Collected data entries
↓↓↓

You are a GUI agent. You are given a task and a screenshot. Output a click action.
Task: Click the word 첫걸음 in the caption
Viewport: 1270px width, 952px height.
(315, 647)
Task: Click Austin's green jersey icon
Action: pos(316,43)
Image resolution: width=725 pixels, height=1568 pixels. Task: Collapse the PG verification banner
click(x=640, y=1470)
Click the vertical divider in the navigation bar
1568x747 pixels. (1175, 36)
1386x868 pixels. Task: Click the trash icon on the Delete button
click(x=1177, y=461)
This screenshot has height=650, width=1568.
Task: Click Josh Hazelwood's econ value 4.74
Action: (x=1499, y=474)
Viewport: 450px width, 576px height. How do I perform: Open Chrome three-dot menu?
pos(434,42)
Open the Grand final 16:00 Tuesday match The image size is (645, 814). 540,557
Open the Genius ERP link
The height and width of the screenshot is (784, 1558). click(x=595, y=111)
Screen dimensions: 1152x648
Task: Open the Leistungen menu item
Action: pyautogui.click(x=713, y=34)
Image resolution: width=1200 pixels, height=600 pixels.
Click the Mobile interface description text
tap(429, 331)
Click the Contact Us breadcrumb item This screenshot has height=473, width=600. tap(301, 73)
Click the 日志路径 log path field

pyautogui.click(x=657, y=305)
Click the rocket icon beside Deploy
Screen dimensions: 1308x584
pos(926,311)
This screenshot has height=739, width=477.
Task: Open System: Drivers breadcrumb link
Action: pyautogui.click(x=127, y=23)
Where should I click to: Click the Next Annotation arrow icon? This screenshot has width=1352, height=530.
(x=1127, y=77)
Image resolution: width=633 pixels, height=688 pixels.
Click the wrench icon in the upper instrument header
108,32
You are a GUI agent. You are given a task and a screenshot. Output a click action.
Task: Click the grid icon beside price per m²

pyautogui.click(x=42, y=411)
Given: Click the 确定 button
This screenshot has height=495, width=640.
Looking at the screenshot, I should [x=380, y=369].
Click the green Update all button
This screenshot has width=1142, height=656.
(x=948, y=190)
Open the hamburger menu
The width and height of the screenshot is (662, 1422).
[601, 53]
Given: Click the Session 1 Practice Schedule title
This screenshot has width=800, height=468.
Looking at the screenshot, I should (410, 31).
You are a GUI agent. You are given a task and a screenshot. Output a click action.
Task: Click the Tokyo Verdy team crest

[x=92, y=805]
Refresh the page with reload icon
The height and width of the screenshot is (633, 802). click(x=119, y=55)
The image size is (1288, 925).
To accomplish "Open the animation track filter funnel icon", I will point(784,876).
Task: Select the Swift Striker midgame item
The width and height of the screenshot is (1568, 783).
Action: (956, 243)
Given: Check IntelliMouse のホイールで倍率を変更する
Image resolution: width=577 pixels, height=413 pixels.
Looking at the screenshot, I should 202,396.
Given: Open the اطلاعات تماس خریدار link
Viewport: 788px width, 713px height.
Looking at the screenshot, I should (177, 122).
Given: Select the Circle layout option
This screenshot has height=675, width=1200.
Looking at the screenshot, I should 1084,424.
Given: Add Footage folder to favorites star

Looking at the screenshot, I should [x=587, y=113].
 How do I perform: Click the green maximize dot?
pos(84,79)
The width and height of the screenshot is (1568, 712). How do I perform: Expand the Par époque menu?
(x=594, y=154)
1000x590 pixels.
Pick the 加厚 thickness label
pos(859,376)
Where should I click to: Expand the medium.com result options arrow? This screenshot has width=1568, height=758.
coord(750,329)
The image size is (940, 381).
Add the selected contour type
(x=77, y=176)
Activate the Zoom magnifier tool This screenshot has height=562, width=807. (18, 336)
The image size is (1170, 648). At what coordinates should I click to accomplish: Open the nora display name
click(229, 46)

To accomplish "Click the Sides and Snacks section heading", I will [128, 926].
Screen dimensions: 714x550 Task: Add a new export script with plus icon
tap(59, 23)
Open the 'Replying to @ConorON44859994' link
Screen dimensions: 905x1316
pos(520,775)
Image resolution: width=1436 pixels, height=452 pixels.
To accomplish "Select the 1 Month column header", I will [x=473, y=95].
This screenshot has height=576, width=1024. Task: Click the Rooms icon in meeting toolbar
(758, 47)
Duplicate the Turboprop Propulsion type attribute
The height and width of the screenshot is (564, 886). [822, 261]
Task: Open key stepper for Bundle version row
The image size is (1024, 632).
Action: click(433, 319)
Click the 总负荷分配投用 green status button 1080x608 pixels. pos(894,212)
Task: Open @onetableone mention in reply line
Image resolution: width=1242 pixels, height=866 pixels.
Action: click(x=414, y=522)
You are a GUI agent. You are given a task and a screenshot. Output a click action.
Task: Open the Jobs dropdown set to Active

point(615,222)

↑↑↑

Please restate each record exactly as it reads.

**ANSWER TO THE PROBLEM:**
You are a GUI agent. You are given a task and a screenshot. Output a click action.
Task: Click the word 첫걸음 in the caption
Viewport: 1270px width, 952px height.
(315, 647)
Task: Click Austin's green jersey icon
Action: pos(316,43)
Image resolution: width=725 pixels, height=1568 pixels. Task: Collapse the PG verification banner
click(x=640, y=1470)
Click the vertical divider in the navigation bar
1568x747 pixels. (1175, 36)
1386x868 pixels. Task: Click the trash icon on the Delete button
click(x=1177, y=461)
This screenshot has height=650, width=1568.
Task: Click Josh Hazelwood's econ value 4.74
Action: (x=1499, y=474)
Viewport: 450px width, 576px height. How do I perform: Open Chrome three-dot menu?
pos(434,42)
Open the Grand final 16:00 Tuesday match The image size is (645, 814). 540,557
Open the Genius ERP link
The height and width of the screenshot is (784, 1558). click(x=595, y=111)
Screen dimensions: 1152x648
Task: Open the Leistungen menu item
Action: pyautogui.click(x=713, y=34)
Image resolution: width=1200 pixels, height=600 pixels.
Click the Mobile interface description text
tap(429, 331)
Click the Contact Us breadcrumb item This screenshot has height=473, width=600. tap(301, 73)
Click the 日志路径 log path field

pyautogui.click(x=657, y=305)
Click the rocket icon beside Deploy
Screen dimensions: 1308x584
pos(926,311)
This screenshot has height=739, width=477.
Task: Open System: Drivers breadcrumb link
Action: pyautogui.click(x=127, y=23)
Where should I click to: Click the Next Annotation arrow icon? This screenshot has width=1352, height=530.
(x=1127, y=77)
Image resolution: width=633 pixels, height=688 pixels.
Click the wrench icon in the upper instrument header
108,32
You are a GUI agent. You are given a task and a screenshot. Output a click action.
Task: Click the grid icon beside price per m²

pyautogui.click(x=42, y=411)
Given: Click the 确定 button
This screenshot has height=495, width=640.
Looking at the screenshot, I should [x=380, y=369].
Click the green Update all button
This screenshot has width=1142, height=656.
(x=948, y=190)
Open the hamburger menu
The width and height of the screenshot is (662, 1422).
[601, 53]
Given: Click the Session 1 Practice Schedule title
This screenshot has width=800, height=468.
Looking at the screenshot, I should (410, 31).
You are a GUI agent. You are given a task and a screenshot. Output a click action.
Task: Click the Tokyo Verdy team crest

[x=92, y=805]
Refresh the page with reload icon
The height and width of the screenshot is (633, 802). click(x=119, y=55)
The image size is (1288, 925).
To accomplish "Open the animation track filter funnel icon", I will point(784,876).
Task: Select the Swift Striker midgame item
The width and height of the screenshot is (1568, 783).
Action: (956, 243)
Given: Check IntelliMouse のホイールで倍率を変更する
Image resolution: width=577 pixels, height=413 pixels.
Looking at the screenshot, I should 202,396.
Given: Open the اطلاعات تماس خریدار link
Viewport: 788px width, 713px height.
Looking at the screenshot, I should (177, 122).
Given: Select the Circle layout option
This screenshot has height=675, width=1200.
Looking at the screenshot, I should 1084,424.
Given: Add Footage folder to favorites star

Looking at the screenshot, I should [x=587, y=113].
 How do I perform: Click the green maximize dot?
pos(84,79)
The width and height of the screenshot is (1568, 712). How do I perform: Expand the Par époque menu?
(x=594, y=154)
1000x590 pixels.
Pick the 加厚 thickness label
pos(859,376)
Where should I click to: Expand the medium.com result options arrow? This screenshot has width=1568, height=758.
coord(750,329)
The image size is (940, 381).
Add the selected contour type
(x=77, y=176)
Activate the Zoom magnifier tool This screenshot has height=562, width=807. (18, 336)
The image size is (1170, 648). At what coordinates should I click to accomplish: Open the nora display name
click(229, 46)

To accomplish "Click the Sides and Snacks section heading", I will [128, 926].
Screen dimensions: 714x550 Task: Add a new export script with plus icon
tap(59, 23)
Open the 'Replying to @ConorON44859994' link
Screen dimensions: 905x1316
pos(520,775)
Image resolution: width=1436 pixels, height=452 pixels.
To accomplish "Select the 1 Month column header", I will [x=473, y=95].
This screenshot has height=576, width=1024. Task: Click the Rooms icon in meeting toolbar
(758, 47)
Duplicate the Turboprop Propulsion type attribute
The height and width of the screenshot is (564, 886). [822, 261]
Task: Open key stepper for Bundle version row
The image size is (1024, 632).
Action: click(433, 319)
Click the 总负荷分配投用 green status button 1080x608 pixels. pos(894,212)
Task: Open @onetableone mention in reply line
Image resolution: width=1242 pixels, height=866 pixels.
Action: click(x=414, y=522)
You are a GUI agent. You are given a task and a screenshot. Output a click action.
Task: Open the Jobs dropdown set to Active

point(615,222)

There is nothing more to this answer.